What you have to realise is that the NHS is being run down slowly so it reaches the point where it has to fail and has to fall to privatisation .

Its what they did with council services and utilities why should it be any different.
 


PILTDOWN MAN

Well-known member
NSC Patron
Sep 15, 2004
19,642
Hurst Green
You could double the NHS budget and it would still demand more. Quite simply it has morphed way beyond what it was founded for, and along with an aging population it is unsustainable in it's current form. Can we really afford, with a huge budget deficit, for the NHS to be providing lifestyle services such as cosmetic surgery, sex-change operations, gastric bands, as well as funding foreign patients who have paid nothing into the system. When we go abroad we have to get private insurance to cover us, how can it be fair that anyone can come here and use the service for free ? What is so shocking about a £10 charge for visiting your GP ? It might ease some of the pressure on GP's by dissuading all these hypochondriacs from clogging up the system. Go into any surgery and they have a poster on the wall stating how many £thousands have been wasted in the past month due to missed appointments, multiply that by every surgery !! If we aren't charging for appointments, surely we should at least charge for missed appointments ?

A little caveat if all those who missed their appointments actually made them would that lead to longer delays or less appointments being offered.
 


Hampster Gull

Well-known member
Dec 22, 2010
13,465
An awful lot of scaremongering here from some.
The NHS has been around for about 67 years and will continue to be around for quite some time yet.
There surely cannot be any disagreement that it will have to change though.Life has changed over the last 67 years and so too will the NHS.
We all know that people are living longer now and that alone, is placing enormous strain on the system.
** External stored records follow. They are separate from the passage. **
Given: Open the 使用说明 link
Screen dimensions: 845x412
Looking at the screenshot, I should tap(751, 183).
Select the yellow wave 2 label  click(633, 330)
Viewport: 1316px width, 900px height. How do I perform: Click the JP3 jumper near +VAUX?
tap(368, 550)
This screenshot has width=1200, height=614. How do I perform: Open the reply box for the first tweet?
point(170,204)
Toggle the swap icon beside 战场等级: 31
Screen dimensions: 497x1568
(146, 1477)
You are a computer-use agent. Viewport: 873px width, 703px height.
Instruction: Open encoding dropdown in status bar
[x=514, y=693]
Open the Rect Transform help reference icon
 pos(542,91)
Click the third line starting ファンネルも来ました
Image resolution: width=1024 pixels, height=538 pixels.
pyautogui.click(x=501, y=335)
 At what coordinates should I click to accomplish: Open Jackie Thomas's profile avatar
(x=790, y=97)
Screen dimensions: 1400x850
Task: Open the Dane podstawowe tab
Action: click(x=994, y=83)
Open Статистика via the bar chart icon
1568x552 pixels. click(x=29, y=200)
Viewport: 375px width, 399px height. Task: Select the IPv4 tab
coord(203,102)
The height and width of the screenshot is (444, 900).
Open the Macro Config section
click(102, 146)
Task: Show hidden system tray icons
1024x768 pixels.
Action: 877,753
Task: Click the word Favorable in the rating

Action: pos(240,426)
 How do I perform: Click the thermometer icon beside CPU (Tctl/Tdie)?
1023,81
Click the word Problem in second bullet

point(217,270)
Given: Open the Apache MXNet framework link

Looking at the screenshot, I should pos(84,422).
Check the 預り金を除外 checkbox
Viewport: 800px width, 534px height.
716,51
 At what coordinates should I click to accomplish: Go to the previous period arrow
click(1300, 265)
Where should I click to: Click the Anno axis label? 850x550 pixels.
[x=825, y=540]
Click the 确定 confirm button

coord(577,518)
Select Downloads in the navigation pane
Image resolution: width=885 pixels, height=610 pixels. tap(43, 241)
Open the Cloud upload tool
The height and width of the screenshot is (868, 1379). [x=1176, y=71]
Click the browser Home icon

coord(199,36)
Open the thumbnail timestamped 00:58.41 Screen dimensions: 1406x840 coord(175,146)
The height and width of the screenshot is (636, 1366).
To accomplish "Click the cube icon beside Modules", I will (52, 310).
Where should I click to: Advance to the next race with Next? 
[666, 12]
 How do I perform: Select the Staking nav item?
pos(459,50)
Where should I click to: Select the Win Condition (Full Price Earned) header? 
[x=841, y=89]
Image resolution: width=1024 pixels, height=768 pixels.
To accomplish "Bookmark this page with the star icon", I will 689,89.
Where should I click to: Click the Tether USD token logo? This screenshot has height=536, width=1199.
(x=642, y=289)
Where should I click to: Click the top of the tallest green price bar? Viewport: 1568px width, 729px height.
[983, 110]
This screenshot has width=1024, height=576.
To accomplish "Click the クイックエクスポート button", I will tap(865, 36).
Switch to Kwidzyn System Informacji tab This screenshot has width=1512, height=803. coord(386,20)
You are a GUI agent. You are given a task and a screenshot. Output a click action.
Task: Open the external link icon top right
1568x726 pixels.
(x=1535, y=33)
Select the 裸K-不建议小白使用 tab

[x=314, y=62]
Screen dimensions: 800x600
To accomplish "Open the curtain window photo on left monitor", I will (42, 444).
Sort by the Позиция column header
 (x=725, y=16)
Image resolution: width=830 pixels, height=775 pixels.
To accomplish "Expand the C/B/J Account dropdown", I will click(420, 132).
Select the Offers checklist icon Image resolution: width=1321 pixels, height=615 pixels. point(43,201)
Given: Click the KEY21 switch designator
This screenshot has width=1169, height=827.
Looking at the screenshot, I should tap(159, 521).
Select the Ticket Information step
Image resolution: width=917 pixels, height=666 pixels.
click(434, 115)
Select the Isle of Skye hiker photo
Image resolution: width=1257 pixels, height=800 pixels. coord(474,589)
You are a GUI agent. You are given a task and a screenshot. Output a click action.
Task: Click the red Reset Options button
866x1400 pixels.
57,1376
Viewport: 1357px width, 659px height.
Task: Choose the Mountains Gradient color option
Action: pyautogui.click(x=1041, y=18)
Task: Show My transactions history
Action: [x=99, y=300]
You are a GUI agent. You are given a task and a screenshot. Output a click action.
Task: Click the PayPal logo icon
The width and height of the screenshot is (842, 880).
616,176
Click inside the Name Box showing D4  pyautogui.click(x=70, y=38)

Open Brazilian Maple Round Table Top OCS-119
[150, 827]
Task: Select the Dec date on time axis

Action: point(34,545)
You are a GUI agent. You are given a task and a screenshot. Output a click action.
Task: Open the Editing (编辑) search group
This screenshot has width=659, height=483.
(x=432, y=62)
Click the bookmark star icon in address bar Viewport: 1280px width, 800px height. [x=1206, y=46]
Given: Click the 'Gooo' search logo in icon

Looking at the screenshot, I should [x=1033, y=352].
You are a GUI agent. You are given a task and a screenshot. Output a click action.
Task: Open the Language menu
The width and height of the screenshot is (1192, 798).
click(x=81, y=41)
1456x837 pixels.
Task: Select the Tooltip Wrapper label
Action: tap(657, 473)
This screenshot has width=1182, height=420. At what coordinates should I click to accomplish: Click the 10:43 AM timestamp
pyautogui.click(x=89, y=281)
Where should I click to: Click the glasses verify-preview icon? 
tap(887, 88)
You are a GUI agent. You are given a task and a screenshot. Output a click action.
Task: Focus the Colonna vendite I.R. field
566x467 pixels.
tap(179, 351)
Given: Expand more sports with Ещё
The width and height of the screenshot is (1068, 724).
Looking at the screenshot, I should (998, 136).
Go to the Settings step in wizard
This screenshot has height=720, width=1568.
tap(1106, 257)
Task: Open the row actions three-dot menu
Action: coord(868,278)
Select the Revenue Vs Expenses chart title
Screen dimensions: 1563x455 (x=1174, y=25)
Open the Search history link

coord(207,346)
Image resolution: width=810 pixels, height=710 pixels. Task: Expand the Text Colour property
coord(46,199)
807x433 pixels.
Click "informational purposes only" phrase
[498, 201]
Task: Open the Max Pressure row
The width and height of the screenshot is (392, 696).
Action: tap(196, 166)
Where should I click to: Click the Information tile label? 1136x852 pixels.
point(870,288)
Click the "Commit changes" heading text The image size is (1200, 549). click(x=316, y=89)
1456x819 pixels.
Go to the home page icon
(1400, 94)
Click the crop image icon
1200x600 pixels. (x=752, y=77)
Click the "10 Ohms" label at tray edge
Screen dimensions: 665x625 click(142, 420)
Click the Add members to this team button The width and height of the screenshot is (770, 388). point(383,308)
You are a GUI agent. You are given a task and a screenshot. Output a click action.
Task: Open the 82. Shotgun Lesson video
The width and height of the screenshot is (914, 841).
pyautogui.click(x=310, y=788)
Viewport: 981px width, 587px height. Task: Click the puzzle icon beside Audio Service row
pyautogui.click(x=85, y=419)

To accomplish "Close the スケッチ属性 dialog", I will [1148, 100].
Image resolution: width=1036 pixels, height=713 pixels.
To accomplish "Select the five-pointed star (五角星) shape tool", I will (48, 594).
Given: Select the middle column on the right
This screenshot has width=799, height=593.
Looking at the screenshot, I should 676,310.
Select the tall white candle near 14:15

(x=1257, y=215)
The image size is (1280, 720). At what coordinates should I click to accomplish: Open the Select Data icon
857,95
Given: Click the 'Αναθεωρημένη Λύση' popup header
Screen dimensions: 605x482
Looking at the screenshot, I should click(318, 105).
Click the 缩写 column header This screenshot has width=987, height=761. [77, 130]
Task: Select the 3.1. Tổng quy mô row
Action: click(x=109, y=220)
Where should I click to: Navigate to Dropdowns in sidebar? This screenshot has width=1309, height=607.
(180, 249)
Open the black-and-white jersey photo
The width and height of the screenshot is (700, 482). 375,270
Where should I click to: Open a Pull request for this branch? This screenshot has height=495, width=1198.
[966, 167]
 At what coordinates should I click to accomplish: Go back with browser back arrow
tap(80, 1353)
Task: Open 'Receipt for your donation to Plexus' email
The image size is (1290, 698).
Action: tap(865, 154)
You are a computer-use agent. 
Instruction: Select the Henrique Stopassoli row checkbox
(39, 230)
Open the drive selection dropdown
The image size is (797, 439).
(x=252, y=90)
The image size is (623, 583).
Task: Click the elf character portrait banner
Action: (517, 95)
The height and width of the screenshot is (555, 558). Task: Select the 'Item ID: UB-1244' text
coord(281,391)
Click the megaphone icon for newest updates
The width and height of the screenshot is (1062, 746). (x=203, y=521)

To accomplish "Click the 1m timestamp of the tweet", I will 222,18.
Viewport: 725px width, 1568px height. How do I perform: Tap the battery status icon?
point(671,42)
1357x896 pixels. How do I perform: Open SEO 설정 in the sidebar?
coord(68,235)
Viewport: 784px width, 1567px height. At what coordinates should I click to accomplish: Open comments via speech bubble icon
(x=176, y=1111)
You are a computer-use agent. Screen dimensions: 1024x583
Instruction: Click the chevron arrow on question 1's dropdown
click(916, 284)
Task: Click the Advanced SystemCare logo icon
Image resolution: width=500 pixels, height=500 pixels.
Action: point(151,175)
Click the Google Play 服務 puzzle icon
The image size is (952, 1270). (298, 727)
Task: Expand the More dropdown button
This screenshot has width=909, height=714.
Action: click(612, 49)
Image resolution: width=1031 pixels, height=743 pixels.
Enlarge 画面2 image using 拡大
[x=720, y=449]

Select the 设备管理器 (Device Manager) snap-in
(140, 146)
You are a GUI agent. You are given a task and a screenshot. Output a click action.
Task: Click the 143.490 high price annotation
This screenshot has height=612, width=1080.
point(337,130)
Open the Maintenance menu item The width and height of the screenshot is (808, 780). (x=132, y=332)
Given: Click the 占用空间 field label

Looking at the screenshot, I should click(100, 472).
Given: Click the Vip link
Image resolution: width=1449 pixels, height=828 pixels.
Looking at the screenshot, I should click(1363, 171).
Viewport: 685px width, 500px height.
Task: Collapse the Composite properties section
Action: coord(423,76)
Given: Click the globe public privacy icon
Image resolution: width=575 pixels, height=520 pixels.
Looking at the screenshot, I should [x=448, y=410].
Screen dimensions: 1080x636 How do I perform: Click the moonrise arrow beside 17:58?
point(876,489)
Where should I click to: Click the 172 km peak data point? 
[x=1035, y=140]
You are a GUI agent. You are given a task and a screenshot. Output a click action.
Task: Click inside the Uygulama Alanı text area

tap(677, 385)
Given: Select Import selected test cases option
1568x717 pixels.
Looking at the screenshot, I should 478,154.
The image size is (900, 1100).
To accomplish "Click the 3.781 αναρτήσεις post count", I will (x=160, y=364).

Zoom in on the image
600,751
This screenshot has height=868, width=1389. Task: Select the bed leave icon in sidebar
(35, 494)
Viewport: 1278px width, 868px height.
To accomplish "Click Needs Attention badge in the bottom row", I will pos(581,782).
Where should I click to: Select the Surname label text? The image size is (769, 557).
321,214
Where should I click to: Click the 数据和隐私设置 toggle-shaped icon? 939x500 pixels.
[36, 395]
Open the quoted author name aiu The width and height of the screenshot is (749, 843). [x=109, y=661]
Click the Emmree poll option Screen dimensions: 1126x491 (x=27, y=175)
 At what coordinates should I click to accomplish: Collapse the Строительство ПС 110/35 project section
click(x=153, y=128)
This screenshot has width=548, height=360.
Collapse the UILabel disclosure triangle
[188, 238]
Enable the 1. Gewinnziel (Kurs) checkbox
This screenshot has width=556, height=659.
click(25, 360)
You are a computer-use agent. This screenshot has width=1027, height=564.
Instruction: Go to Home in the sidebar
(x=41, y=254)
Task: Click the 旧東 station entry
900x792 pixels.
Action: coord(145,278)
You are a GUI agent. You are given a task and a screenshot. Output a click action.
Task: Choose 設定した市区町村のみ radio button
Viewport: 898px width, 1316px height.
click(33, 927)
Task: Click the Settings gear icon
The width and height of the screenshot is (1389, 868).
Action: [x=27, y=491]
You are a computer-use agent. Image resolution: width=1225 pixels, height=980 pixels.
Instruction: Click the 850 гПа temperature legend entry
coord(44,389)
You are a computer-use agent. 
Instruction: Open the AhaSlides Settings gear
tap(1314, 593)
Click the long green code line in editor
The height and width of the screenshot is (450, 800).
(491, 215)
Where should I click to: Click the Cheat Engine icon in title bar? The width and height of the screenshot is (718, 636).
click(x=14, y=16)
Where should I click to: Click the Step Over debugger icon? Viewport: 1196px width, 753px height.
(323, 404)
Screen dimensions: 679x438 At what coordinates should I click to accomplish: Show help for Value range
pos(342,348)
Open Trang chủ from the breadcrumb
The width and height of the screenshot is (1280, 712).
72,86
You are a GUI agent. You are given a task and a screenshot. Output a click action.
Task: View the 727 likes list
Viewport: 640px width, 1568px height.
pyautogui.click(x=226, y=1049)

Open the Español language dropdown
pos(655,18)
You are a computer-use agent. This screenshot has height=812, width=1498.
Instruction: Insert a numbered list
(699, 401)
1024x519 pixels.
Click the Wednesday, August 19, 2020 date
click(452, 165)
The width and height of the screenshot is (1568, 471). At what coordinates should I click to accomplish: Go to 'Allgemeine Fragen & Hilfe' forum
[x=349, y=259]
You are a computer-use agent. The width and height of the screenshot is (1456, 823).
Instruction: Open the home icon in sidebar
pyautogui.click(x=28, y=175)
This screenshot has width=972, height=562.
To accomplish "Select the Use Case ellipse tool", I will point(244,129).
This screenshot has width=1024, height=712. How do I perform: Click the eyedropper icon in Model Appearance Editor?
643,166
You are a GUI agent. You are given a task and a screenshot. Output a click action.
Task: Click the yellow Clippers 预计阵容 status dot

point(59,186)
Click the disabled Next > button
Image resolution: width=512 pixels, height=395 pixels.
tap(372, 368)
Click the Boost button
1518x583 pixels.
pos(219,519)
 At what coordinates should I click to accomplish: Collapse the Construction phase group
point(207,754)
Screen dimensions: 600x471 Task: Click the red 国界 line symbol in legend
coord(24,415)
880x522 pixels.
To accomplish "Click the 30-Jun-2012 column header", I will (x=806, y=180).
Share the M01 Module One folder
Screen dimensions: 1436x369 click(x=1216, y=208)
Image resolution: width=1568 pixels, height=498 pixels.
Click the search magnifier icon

Intelligent people must see that the NHS, without some kind of reform, will become unsustainable,in due course.The answer cannot simply be to throw increasing amounts of cash around without changes.
What form those changes take and how future healthcare is funded is,of course, a huge question and one that I would like to see be tackled in a non political manner........if possible!
Those on the left who believe that the Tory Party want to destroy the NHS really ought to consider that even wicked Conservatives get ill too!
I speak as one whose father is a retired GP of 98,my mother was a nurse during the war and now requires constant attention at home as she has dementia(My dad remains her main carer!)My late uncle was a consultant Cardio-Thoracic surgeon and my aunt was also a doctor.My paternal grandmother was a nurse who qualified in 1909.
I care about the health service and I vote Tory!

Good post
 




PILTDOWN MAN

Well-known member
NSC Patron
Sep 15, 2004
19,642
Hurst Green
is it? this reads as either late saturday drinken rambling, or paranoia. and in any case what is wrong with a state insurance provider as long as it provides?



and what about Bupa or not for profits and other mutual societies?

What some people don't understand or rather don't want to understand is a company can make a profit doing tasks that within the public sector would cost more. The inefficiency in the public service is so bad a private company would save millions if it were to take it over and make a healthy profit.
 


RexCathedra

Aurea Mediocritas
Jan 14, 2005
3,509
Vacationland
What you have to realise is that the NHS is being run down slowly so it reaches the point where it has to fail and has to fall to privatisation

Cheshire-cat privatization. There will always be something called 'the NHS'...

The UK status quo isn't perfect, but it delivers better-than-OECD average outcomes at less-than-OECD average expenditures.
To mess with something that does that -- we can't even get close -- you need a compelling reason to do so. Grand theories of political economy don't count.

I've spent a lifetime - well, since 1984, anyways -- in US retail politics fighting to replace what we've got.
Even after our recent changes -- which hang by a thread -- it's still inferior in many ways, and vastly inferior in some, to the model rolled out in 1948 in the UK.
If it ain't broke, fix it where it needs it. Broken gets thrown out.
And fix it without making a relative handful rich in the process.